What you will do: Without reproducing any picture, copy the records word for word.

(Dataset entries)
------------------------------------------------------------
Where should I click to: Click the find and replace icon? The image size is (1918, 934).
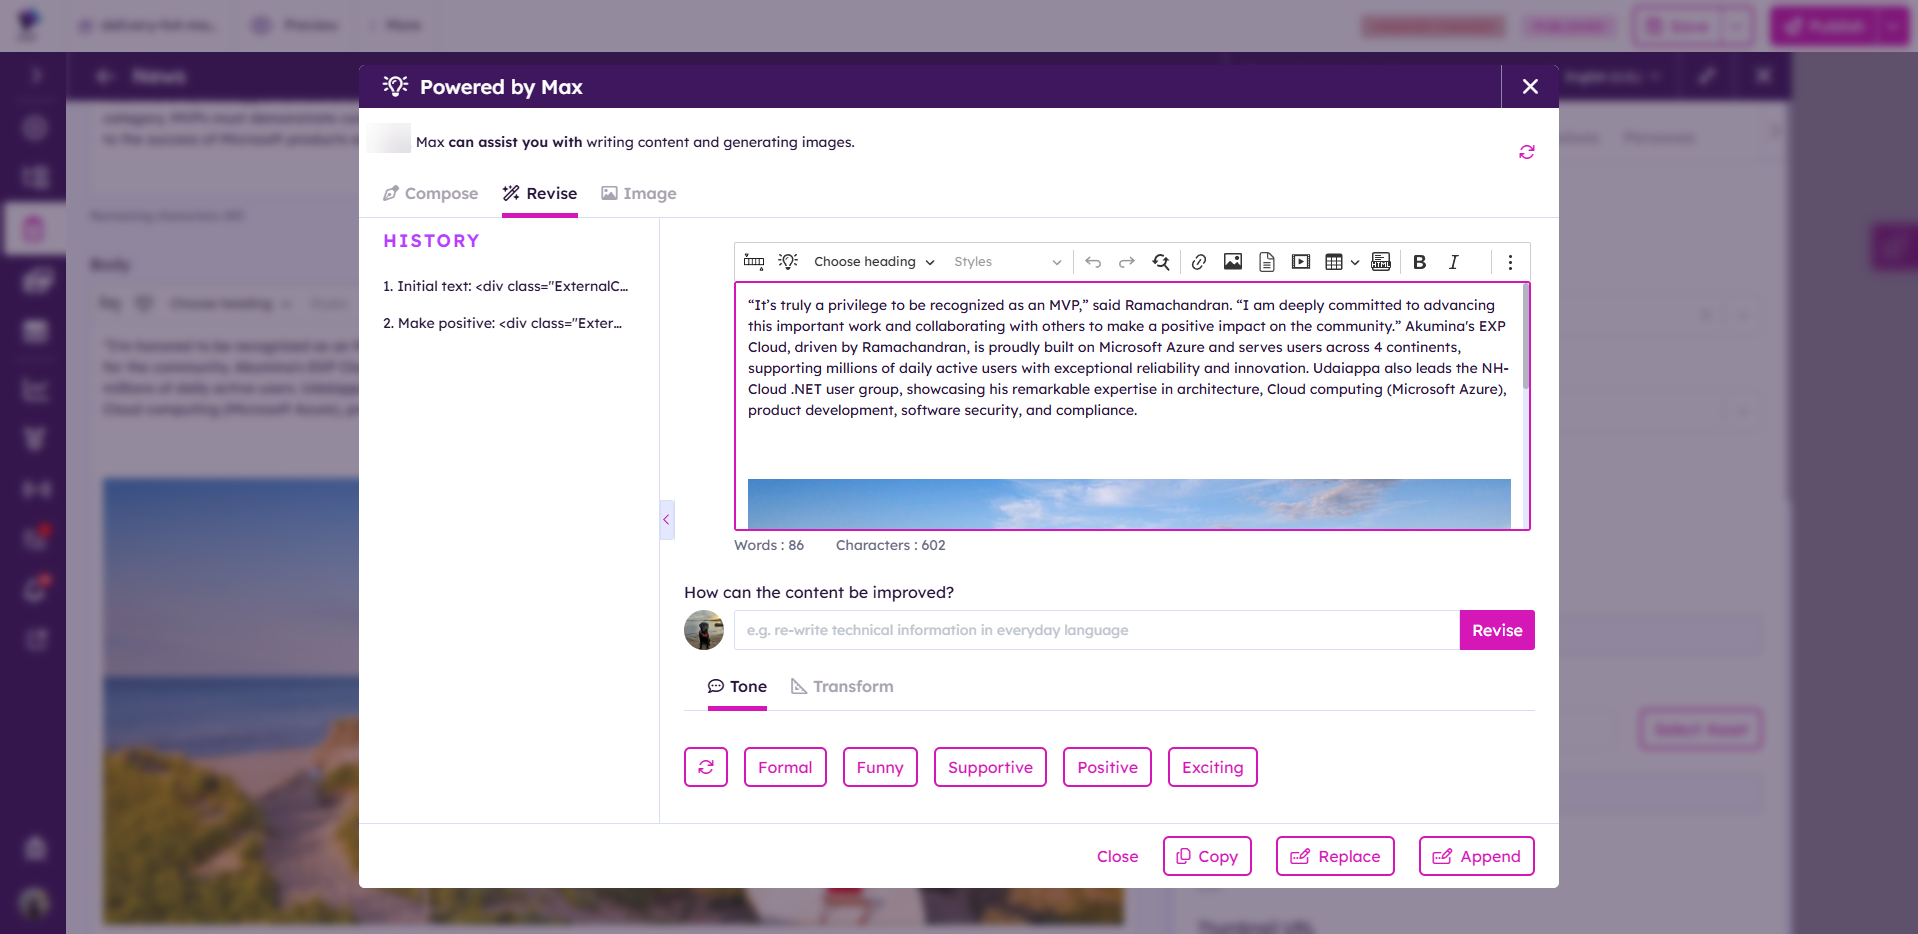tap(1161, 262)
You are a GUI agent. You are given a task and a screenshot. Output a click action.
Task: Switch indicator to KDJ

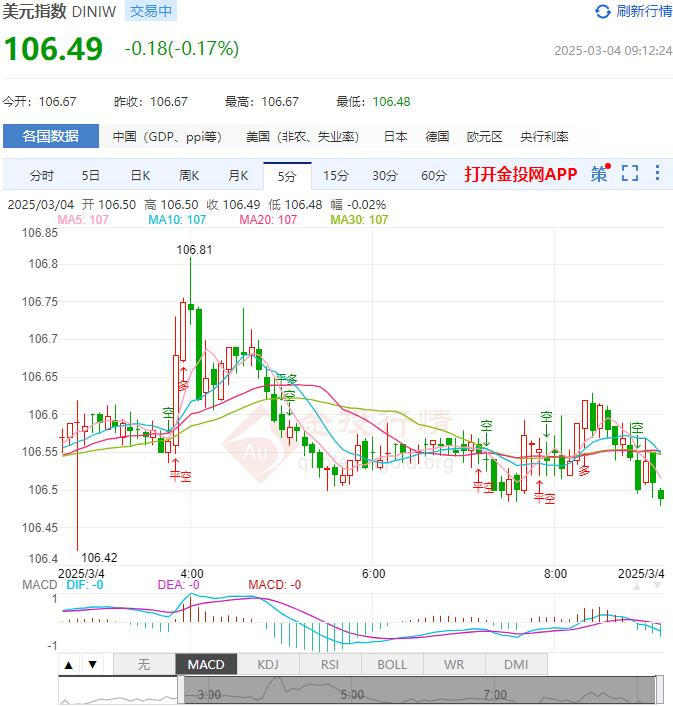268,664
------------------------------------------------------------
Written reply:
Where should I click to: Click the find and replace icon? The image size is (1918, 934).
tap(1161, 262)
You are a GUI agent. You are given a task and a screenshot. Output a click action.
Task: Switch indicator to KDJ

268,664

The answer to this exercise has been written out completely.